Apologies for the rather overlong comment.

Paul Walter said...

It's not down to us as a society to decide what to do with private citizens. They're entitled to some recreation when they leave office. But I really don't think you are right in suggesting that they go on the scrap heap. Come off it. Tony Blair has established a major Foundation which I read somewhere employs at least 20 people. John Major is President of Surrey Cricket Club and on the board of the MCC. Some may snort at this but these are serious roles and no doubt very enjoyable ones. Ted Heath had a very rich life after he left office particularly in the fields of music and yacting but you may remember that he acted as informal ambassador (for example going to Baghdad to secure the release of some civilians from Saddam Hussein). Maggie Thatcher also set up and continues to head up a major foundation and shortly after leaving office she was very busy with speaking tours and her massive memoirs.
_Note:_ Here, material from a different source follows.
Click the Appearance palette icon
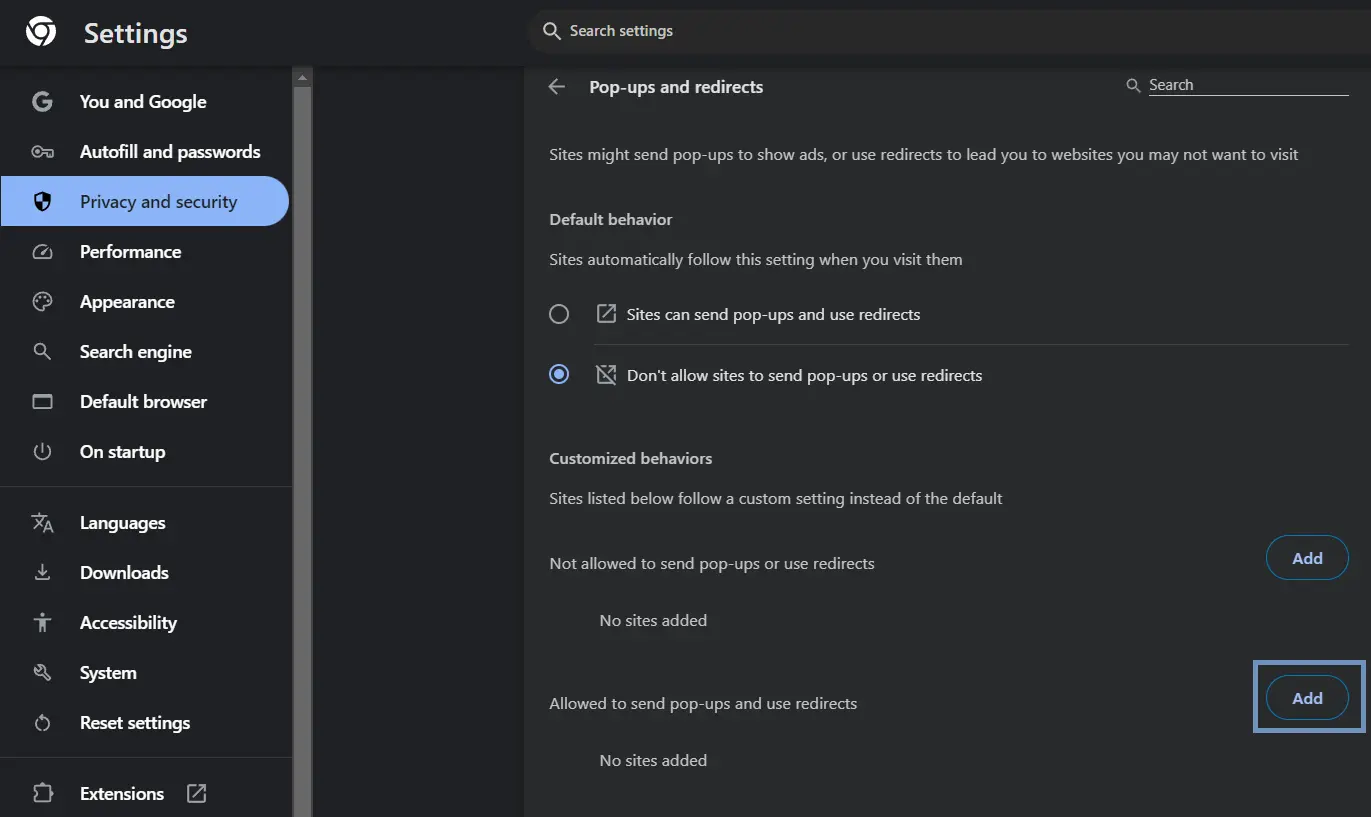The image size is (1371, 817). (x=42, y=302)
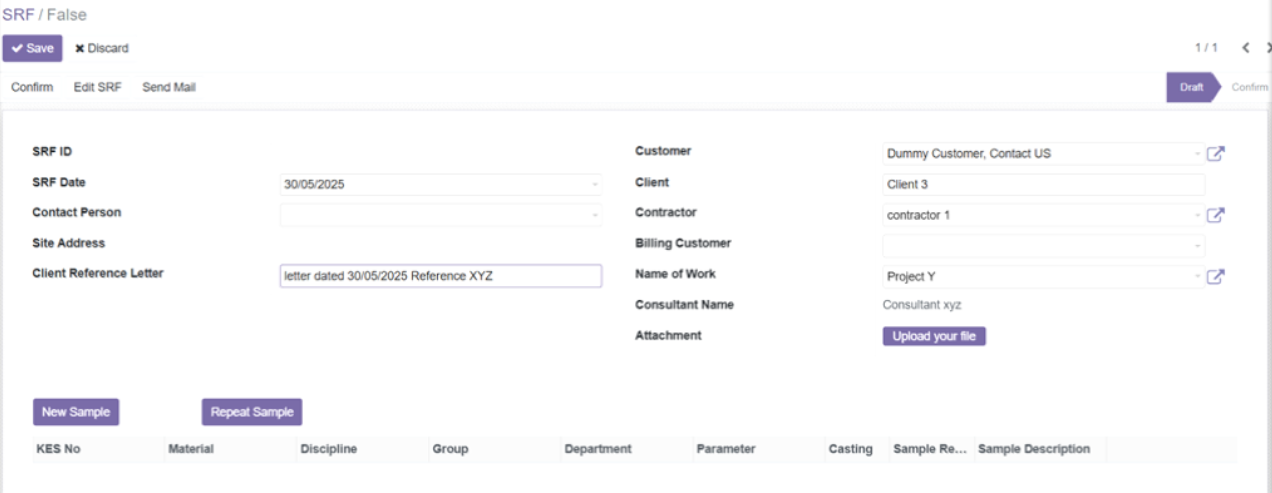Image resolution: width=1272 pixels, height=493 pixels.
Task: Go to previous record arrow
Action: 1246,48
But how on earth would we use Tony Blair otherwise? Perhaps this should prompt "101 uses for A. Blair". I am glad he is out of it, frankly.

But I think you are right in circumstantially raising questions about how he behaved in office. My guess is that he is instintively a "poodle" type and was genuinely caught in the headlights of George Bush.

Paul Walter said...

Just an after-thought. It will be interesting to see how the US make use of George W Bush out of office. At the moment he is busy finding sponsors for his library. Presumably "My Pet Goat" will be in their somewhere. I would have thought that US Ambassador for Micronesia is about the best Georgie can hope for, unless of course bro' Jeb ever gets the keys to 1600 Pennsylvania Avenue. In which case we can expect Georgie as Chairman of the Federal Reserve or something very unfrightening like that.

Mark Thompson said...

Paul - There is no specifically defined path of making the best use of all that knowledge and experience though. I know that PMs sometimes do good things when they leave office but I just wondered if there was a better way of doing this perhaps in a more structured way.

Of course it would be up to the individual whether they wanted to but I would guess most of them would.

I don't really have any specifics though at the moment, I was hoping commenters might have some ideas.

OK, here's one idea off the top of my head. It is often said that being Prime Minister is a very lonely place to be as there are very few people who can empathise with your situation and the pressure on you. How about once a week for an hour, all former PMs are made available to the current PM for a completely off-the-record discussion on privy council terms where they can discuss anything they like and solicit advice? That would be one way of keeping them in the loop and making use of their expertise.

Brian E. said...

Which has always been my argument at to why is unwise to have a young PM.
Anyone having the job in their sixties has experience of the world and is most unlikely to be seeking a major appointment when he retires. But if he's younger, who knows whether his decisions are based on the best interests of this country, or the best interests of the PM once he retires? Were all Blair's decisions towards the EU (like giving up our rebate) in the UK's interest, or based on the possibility of him then being considered for the job of EU president?
I've had bosses like this, on a three year contract - the first year they spend learning the job, the second doing it, and the third making contacts in case the contract is not renewed. What makes a politician any different?

Paul Walter said...

Make them Earls? That's what they used to do.

I think you'll find that they talk to each other when necessary. They are grown-ups after all.

As an aside, on the Tony Blair front there is a grave danger that he will become President of the EU. That would be a disaster for the reputation of our country.

sanbikinoraion said...

Surely the obvious thing is to guarantee that every PM is made a Lord upon leaving office?

Alex said...

Erm, I hate to break it to everyone here, but Tony Blair is Middle East envoy for the EU, US, UN and Russia, and his position with Yale is to do with something called the "Faith and Globalisation Initiative", a project which not only involves Yale, but Durham Uni too.